Research

Research

Tokyo Tech News

Published: October 8, 2014

Success in observing the spatial distribution of massless Dirac electrons

- Discovery that Dirac electrons have unique spatial distribution -

Researchers from Tokyo Institute of Technology (led by Takao Sasagawa of Materials and Structures Laboratory), in collaboration with RIKEN (led by Tetsuo Hanaguri of Center for Emergent Matter Science), have succeeded in observing the spatial distribution of massless electrons (Dirac electrons^{(1)}) which are formed on the surfaces of topological insulators^{(2)}. It has been shown that they possess a unique spatial distribution.

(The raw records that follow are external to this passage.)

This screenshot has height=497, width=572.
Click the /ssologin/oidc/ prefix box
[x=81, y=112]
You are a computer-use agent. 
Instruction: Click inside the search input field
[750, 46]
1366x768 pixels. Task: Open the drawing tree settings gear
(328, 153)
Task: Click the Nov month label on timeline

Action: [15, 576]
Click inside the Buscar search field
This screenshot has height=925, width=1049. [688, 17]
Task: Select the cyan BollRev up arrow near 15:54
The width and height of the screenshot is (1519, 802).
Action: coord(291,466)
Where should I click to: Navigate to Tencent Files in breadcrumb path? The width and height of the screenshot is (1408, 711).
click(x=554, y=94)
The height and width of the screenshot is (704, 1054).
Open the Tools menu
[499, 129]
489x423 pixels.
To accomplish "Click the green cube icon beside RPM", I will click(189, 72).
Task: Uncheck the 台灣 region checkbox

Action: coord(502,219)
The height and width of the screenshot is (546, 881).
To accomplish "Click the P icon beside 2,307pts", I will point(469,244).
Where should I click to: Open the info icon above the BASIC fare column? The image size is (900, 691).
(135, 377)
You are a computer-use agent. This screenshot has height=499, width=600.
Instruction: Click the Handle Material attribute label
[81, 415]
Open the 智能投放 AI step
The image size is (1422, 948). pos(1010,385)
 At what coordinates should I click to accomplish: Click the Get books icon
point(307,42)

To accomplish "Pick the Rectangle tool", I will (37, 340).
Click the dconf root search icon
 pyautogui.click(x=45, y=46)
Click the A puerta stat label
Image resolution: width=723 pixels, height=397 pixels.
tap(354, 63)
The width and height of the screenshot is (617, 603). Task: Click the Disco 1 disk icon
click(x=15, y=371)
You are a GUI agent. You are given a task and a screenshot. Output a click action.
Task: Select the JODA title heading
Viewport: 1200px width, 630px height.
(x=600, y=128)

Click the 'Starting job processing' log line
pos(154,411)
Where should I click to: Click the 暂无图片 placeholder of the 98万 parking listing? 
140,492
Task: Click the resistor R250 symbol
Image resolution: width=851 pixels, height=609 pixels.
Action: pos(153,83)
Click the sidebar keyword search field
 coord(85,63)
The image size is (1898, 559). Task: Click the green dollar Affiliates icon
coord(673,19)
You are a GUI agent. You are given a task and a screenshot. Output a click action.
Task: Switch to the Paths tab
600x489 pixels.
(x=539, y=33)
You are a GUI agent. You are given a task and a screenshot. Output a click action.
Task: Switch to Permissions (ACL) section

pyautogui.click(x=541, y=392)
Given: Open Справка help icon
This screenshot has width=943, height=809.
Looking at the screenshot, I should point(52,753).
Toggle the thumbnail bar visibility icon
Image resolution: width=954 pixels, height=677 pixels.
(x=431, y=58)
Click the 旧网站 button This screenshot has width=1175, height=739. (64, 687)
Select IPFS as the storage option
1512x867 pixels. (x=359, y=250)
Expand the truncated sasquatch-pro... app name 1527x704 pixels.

Topological insulators are unique materials in which, while the interior of the material is an insulator, the surface is metallic, and the electrons which sustain the metallic state of the surface of the material have no mass. Massless electrons are referred to as Dirac electrons, and the movement of such electrons can be represented as a wave function^{(3)} having two components. The two components are related to the electron spin^{(4)} in Dirac electrons in the surfaces of topological insulators. Novel quantum phenomena for applications in spintronics^{(5)} could be anticipated if it were possible to control the movement and spin of electrons. To do so required the direct observation of the spatial distribution of Dirac electrons, but that had not hitherto been done.

On this occasion, the Joint Research Group confined on a nanoscale the spaces between Dirac electrons on the surfaces of topological insulators, and used scanning tunneling microscopy/spectroscopy (STM/STS)^{(6)} to directly observe the spatial distribution of Dirac electrons. As a result, it was found that the spatial distribution of Dirac electrons was different from that of normal electrons having mass. Theoretical analysis of these results showed that their unique spatial distribution was due to the differing spatial distributions of the two components of Dirac electrons. Moreover, the differences in spatial distributions suggested a unique magnetic structure. It is expected that these findings will be associated with the development of new methods for the control of Dirac electrons in the surfaces of topological insulators.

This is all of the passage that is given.